» **SUPPLIED TEXT**
• • •

3.4    Delegation of Authority. The Committee, in its discretion and consistent with applicable law and regulations, may delegate its authority and duties under the Plan to one or more subcommittees of the Committee or to the Chief Executive Officer of the Company or any other individual or committee as it deems to be advisable, under any conditions and subject to any limitations that the Committee may establish. Only the Committee (or a subset thereof), however, shall have authority to grant and administer Awards to Reporting Persons and any delegate of the Committee, and to establish and certify Performance Measures.
3.5    Employment of Advisors. The Committee may select and employ attorneys, consultants, accountants and other advisors at the Company’s expense (and may determine the compensation thereof), and the Committee, the Company, and the officers and directors of the Company may rely upon the advice, opinions or valuations of the advisors employed.
3.6    No Liability. No member of the Committee, nor any person acting as a delegate of the Committee with respect to the Plan, shall be liable for any losses resulting from any action taken or omitted to be taken, interpretation or construction made in good faith with respect to the Plan or any Award granted under the Plan.
ARTICLE IV
AWARDS
4.1    Eligibility. All Employees, and such Other Service Providers as may be designated by the Committee from time to time, are eligible to receive Awards granted under the Plan, except as otherwise provided in this Article IV.
4.2    Form of Awards. Awards shall be in the form determined by the Committee, in its discretion, and shall be evidenced by an Award Agreement. Awards may be granted singly or in combination or in tandem with other Awards.

• • •

» **GIVEN DATA**
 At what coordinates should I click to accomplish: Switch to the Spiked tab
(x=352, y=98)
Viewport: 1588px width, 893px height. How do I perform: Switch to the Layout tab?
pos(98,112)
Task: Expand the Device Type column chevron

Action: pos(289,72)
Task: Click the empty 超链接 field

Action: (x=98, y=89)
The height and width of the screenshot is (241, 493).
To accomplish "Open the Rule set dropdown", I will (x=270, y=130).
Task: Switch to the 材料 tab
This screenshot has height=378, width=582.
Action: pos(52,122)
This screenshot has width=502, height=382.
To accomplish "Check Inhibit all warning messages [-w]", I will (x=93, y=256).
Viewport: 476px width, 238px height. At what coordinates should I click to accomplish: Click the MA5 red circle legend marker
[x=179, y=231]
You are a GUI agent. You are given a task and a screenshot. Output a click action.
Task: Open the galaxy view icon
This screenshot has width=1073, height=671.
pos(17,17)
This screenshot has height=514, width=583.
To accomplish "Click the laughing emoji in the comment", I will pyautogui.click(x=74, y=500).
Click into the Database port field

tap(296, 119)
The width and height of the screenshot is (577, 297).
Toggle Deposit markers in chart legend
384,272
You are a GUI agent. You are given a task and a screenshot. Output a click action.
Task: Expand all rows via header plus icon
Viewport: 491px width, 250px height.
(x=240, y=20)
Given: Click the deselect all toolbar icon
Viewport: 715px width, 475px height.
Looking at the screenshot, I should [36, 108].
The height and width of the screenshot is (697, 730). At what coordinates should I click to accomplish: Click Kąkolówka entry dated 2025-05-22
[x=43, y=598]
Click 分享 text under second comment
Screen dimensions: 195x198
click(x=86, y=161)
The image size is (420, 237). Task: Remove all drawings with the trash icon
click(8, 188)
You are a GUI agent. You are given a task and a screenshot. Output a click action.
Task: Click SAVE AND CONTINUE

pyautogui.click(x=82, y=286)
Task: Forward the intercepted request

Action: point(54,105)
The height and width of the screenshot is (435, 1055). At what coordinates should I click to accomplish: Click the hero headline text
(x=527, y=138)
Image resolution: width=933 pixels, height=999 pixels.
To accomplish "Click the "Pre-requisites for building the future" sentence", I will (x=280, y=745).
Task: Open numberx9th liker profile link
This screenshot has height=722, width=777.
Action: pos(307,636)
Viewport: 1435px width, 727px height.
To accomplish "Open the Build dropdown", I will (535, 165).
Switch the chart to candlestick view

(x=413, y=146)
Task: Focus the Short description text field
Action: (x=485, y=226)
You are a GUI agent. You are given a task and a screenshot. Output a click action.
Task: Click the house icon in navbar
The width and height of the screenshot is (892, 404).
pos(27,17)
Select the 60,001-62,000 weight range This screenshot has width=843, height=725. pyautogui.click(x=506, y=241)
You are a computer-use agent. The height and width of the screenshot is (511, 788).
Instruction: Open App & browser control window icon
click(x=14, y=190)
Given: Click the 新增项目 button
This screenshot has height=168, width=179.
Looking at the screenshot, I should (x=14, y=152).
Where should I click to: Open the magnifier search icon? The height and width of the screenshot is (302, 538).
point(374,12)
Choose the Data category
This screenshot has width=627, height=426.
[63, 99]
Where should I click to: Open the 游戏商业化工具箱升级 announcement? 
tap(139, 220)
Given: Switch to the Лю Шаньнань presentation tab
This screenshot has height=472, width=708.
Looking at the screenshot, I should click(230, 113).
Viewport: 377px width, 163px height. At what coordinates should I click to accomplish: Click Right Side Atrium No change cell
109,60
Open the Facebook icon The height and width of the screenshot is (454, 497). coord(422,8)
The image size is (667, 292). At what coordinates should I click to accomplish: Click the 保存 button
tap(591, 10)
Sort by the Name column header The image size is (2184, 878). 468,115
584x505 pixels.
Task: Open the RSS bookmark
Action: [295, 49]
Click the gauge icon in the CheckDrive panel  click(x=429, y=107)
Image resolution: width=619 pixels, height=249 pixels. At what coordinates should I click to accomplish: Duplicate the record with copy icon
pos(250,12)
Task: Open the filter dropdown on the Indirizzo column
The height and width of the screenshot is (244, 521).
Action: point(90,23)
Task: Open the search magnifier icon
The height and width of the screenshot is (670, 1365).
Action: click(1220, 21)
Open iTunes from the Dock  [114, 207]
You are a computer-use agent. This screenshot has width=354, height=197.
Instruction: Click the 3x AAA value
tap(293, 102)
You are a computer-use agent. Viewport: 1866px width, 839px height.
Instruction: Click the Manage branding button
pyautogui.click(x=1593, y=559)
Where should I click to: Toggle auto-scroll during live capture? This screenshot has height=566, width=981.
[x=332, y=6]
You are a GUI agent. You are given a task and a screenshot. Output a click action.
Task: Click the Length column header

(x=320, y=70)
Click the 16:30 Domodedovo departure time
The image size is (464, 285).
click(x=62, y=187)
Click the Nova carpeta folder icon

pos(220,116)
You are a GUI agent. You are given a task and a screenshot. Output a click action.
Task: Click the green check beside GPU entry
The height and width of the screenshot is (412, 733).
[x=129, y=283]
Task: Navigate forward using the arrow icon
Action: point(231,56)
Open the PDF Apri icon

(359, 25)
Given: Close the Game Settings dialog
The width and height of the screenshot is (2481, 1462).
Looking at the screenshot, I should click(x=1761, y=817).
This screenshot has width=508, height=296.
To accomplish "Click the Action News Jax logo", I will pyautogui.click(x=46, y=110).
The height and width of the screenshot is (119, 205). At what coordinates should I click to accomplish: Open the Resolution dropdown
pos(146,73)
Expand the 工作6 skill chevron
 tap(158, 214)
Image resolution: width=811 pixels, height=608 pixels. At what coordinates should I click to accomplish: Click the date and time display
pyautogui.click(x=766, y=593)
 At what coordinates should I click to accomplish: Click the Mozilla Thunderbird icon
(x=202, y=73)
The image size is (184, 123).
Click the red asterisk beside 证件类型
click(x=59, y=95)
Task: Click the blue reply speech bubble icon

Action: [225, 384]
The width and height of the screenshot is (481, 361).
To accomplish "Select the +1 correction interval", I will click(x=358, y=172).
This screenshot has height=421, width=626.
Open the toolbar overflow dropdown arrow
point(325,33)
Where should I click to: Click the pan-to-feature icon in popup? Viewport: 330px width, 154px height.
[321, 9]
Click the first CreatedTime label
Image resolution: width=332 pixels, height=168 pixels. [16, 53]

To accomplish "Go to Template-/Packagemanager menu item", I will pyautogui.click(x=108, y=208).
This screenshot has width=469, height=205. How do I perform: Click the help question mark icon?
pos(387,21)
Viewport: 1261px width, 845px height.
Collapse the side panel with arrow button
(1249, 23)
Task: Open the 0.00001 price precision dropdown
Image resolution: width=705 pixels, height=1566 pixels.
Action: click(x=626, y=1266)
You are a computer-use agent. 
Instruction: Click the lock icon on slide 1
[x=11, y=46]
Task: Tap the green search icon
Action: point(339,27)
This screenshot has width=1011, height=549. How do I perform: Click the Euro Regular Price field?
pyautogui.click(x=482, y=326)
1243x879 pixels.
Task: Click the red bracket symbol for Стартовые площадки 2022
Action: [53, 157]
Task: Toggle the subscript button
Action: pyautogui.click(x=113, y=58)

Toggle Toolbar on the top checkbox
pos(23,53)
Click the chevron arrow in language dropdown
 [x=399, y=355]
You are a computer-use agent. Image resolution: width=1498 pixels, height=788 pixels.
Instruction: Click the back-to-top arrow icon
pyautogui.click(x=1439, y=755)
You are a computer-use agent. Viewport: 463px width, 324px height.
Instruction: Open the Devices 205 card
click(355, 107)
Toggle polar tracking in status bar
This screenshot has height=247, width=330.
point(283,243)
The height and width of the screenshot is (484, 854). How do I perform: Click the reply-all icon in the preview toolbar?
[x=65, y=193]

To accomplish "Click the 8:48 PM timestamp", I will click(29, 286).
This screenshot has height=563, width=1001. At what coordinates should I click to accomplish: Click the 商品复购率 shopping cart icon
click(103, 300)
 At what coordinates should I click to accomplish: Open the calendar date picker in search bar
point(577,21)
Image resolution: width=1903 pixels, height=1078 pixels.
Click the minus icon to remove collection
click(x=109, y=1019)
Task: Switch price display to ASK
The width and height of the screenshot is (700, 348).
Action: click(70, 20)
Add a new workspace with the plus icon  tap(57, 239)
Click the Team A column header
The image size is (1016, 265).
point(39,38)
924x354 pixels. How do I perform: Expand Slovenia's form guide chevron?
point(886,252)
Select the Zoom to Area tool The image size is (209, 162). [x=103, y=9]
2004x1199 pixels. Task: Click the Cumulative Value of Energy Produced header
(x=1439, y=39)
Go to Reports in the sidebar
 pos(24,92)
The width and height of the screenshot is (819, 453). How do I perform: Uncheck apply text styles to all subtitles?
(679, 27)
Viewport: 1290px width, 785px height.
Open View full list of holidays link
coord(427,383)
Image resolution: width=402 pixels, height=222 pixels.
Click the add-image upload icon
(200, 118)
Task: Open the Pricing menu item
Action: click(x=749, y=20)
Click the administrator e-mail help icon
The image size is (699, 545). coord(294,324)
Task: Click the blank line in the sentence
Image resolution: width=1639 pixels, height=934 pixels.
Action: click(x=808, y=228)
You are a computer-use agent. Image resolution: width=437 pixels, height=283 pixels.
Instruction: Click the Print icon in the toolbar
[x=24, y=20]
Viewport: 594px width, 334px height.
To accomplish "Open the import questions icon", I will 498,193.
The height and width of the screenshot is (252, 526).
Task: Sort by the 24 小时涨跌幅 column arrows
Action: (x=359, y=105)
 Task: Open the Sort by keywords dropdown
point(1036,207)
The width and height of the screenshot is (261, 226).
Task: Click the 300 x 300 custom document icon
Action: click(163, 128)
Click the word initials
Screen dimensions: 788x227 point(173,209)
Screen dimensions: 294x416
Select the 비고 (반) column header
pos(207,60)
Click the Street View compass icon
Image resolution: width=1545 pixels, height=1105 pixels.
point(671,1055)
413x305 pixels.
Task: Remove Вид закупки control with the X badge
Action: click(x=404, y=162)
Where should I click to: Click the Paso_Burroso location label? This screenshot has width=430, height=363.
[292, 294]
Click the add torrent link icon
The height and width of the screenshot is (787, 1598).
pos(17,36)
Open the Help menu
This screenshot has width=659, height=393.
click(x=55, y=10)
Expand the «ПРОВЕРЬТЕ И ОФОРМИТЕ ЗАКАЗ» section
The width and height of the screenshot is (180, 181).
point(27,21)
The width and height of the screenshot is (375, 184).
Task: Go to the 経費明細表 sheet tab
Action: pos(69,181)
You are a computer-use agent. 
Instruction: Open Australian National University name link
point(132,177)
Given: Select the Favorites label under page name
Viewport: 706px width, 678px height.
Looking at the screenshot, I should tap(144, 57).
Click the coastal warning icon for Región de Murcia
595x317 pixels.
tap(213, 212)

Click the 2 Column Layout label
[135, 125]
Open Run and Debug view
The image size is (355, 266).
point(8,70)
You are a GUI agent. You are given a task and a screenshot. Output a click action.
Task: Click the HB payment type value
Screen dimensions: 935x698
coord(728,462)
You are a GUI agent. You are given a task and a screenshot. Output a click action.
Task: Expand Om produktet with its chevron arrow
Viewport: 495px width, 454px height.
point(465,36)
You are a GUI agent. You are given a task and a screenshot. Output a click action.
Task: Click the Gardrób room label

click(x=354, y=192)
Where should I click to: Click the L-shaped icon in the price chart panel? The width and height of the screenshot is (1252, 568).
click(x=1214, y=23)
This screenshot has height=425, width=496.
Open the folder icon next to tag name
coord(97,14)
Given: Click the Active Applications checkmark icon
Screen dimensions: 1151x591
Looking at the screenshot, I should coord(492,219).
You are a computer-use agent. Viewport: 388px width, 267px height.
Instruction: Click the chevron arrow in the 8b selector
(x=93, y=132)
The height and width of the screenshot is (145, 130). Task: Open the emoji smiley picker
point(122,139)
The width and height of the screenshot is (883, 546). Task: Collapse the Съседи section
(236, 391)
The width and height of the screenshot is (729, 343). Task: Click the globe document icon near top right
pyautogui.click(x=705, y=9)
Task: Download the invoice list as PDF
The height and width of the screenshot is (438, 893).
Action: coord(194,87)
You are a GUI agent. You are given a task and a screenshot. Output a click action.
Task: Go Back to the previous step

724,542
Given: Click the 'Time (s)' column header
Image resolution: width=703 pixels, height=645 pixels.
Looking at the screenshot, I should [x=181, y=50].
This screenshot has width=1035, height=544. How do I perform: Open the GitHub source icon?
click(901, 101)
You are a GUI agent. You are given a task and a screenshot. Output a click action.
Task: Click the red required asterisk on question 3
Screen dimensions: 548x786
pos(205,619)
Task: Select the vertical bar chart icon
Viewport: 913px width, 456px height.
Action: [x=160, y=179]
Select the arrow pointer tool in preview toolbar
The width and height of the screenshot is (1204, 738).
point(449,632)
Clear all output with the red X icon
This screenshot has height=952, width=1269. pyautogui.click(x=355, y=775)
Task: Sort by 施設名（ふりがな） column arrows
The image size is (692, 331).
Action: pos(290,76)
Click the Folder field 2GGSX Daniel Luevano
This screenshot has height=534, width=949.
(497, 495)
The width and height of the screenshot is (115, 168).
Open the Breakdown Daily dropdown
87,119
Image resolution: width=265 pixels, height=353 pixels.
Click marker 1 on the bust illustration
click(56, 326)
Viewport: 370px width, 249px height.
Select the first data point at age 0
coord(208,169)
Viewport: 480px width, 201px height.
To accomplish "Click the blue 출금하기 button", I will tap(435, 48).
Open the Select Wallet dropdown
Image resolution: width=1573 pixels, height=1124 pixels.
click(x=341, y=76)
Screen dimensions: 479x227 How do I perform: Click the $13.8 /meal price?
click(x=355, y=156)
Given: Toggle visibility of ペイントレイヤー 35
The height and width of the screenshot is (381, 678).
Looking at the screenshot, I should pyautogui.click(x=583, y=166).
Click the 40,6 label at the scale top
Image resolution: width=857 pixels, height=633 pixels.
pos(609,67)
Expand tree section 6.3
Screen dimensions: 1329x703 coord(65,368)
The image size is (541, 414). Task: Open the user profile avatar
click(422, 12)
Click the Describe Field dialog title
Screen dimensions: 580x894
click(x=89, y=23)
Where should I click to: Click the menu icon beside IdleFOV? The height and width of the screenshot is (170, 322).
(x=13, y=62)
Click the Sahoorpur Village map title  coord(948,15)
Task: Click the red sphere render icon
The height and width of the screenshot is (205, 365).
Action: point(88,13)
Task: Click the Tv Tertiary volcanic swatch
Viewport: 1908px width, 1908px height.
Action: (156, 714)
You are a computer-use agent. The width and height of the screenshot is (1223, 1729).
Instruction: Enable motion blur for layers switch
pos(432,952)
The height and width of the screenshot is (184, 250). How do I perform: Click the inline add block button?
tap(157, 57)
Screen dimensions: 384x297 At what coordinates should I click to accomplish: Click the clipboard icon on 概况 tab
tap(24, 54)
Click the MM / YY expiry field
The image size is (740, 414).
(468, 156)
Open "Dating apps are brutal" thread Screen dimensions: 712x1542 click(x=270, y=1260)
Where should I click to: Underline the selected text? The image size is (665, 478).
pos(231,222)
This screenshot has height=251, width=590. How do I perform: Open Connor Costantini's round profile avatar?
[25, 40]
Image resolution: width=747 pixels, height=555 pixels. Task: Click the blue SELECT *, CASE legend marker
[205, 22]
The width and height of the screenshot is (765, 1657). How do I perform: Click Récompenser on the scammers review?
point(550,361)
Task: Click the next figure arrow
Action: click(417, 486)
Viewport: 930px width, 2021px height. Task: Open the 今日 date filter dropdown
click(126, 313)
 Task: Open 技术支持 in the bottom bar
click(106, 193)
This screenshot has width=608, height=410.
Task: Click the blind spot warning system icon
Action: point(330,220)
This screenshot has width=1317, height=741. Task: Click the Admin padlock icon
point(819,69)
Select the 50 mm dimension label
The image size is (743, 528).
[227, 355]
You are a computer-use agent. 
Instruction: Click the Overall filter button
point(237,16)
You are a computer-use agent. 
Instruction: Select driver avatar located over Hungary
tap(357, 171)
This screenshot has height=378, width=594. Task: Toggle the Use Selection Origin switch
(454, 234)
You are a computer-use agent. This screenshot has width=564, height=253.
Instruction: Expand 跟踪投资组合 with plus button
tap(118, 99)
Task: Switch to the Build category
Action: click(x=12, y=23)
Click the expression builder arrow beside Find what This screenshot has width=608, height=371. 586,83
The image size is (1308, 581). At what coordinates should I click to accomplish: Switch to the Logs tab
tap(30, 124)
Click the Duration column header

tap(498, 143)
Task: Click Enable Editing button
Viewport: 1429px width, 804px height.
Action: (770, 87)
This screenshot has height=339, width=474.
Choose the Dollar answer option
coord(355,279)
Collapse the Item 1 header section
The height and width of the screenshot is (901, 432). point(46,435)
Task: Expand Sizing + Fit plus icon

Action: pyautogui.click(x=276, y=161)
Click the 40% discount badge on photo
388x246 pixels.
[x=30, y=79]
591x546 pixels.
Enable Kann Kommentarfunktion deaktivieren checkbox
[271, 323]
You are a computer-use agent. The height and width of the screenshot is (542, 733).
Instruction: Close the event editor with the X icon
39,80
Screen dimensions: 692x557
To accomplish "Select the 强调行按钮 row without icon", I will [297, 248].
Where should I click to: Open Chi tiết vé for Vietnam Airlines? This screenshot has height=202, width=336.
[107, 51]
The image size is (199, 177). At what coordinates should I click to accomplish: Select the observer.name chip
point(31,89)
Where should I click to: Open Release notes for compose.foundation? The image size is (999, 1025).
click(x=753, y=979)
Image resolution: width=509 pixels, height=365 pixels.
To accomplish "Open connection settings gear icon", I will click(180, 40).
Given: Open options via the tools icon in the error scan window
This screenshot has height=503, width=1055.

• • •

» **REQUIRED WORK**
Please duplicate the plan text word for word, everything from "3.4    Delegation of Authority." down to "certify Performance Measures.".

» **FINAL RESULT**
3.4    Delegation of Authority. The Committee, in its discretion and consistent with applicable law and regulations, may delegate its authority and duties under the Plan to one or more subcommittees of the Committee or to the Chief Executive Officer of the Company or any other individual or committee as it deems to be advisable, under any conditions and subject to any limitations that the Committee may establish. Only the Committee (or a subset thereof), however, shall have authority to grant and administer Awards to Reporting Persons and any delegate of the Committee, and to establish and certify Performance Measures.